Even though Eyes Wide Shut was named by dozens of critics as the best film to come out that year, in terms of Kubrick’s work, it is the most under-appreciated gem in his entire filmography. Just a quick glance at ratings of other various films by the director on the website Rotten Tomatoes shows movies like 1960’s Spartacus at 90% and 1964’s Dr. Strangelove at a 100% across-the-board freshness rating. Several of his films are routinely mentioned in some of the most esteemed critics’ greatest ever lists, the National Film Registry has selected many of Kubrick’s works to be preserved by the archive; he won one Oscar from the numerous nominations for that award, as well as nods for BAFTA, and the Golden Globes. And while Eyes Wide Shut garnered great reviews from many critics, it has a low (for Kubrick) 77% rating, and didn’t get much love from the American film awards, save for a Golden Globe nomination for Best Original Score.

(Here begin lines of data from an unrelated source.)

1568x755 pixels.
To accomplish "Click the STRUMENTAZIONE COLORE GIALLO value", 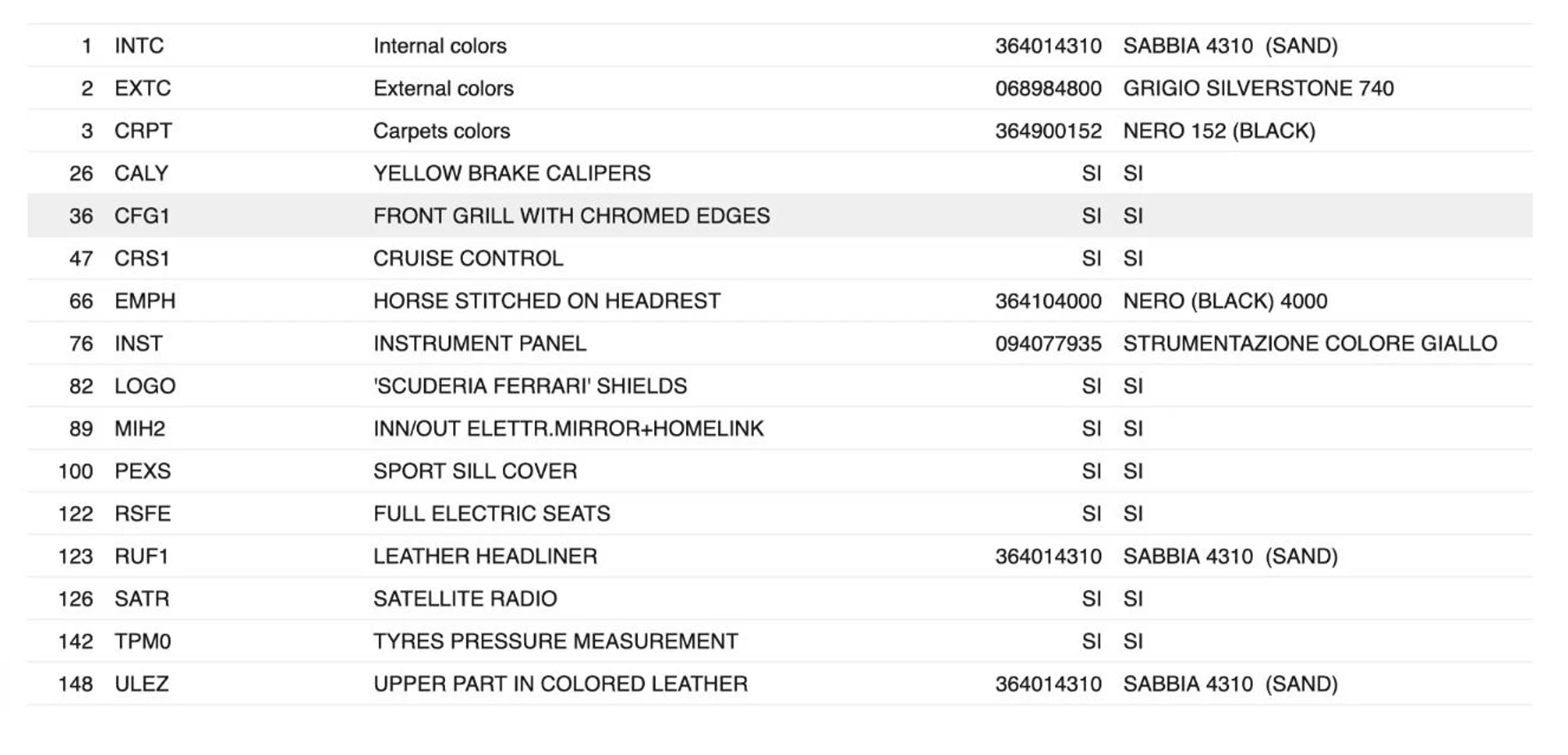I will pyautogui.click(x=1310, y=343).
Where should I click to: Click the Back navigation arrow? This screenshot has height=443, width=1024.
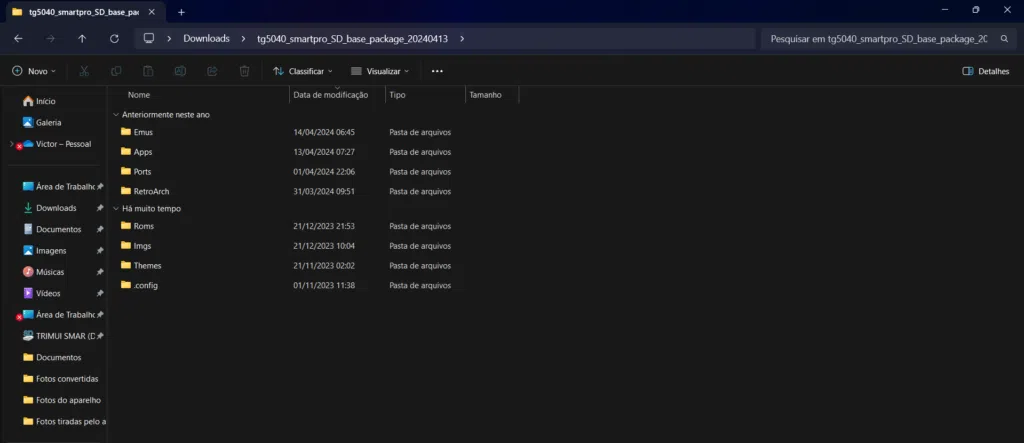click(x=18, y=39)
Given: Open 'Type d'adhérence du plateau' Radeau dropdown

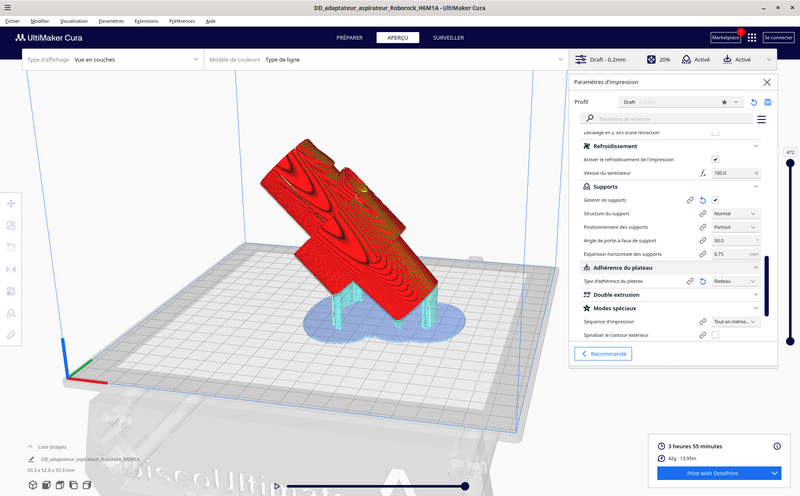Looking at the screenshot, I should tap(735, 282).
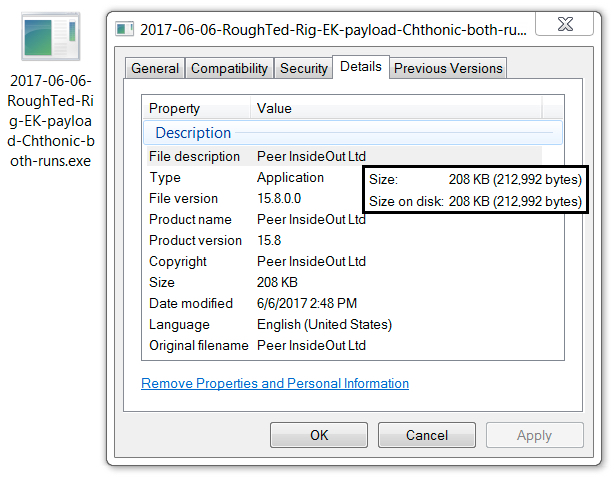
Task: Click the Value column header
Action: 396,108
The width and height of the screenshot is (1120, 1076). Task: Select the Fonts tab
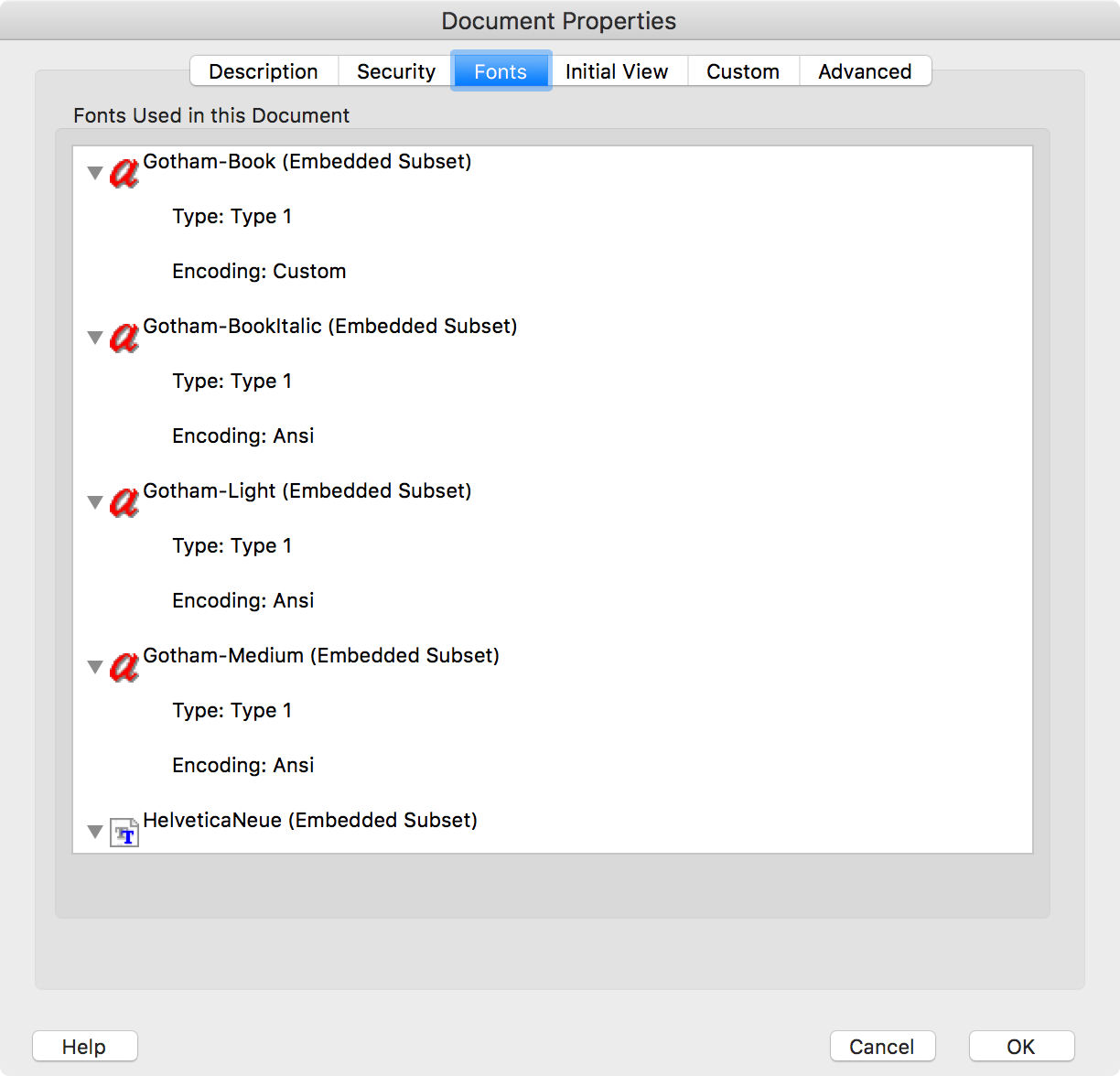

If you happen to be one of those people who saw the film upon its release and fell in with the 23% that didn’t particularly like Kubrick’s final work, the IFC showcase is a chance to give his most underrated film a second glance. A good primer before seeing Tom Cruise and Nicole Kidman’s marriage woes manifest on screen (the couple would divorce in real life two years later) would be the 1926 novella the film is based on, Arthur Schnitzler’s Dream Story. While there are a few glaring differences between Schnitzler’s work and the film it inspired, Eyes Wide Shut can be appreciated even more when you see how Kubrick was able to easily transform the story’s turn-of-the-century Vienna into late-20th-century New York City. And nearly 15 years after its release, the film has not only aged into a classic, but is still as haunting and beautiful as it was when it first came out in 1999.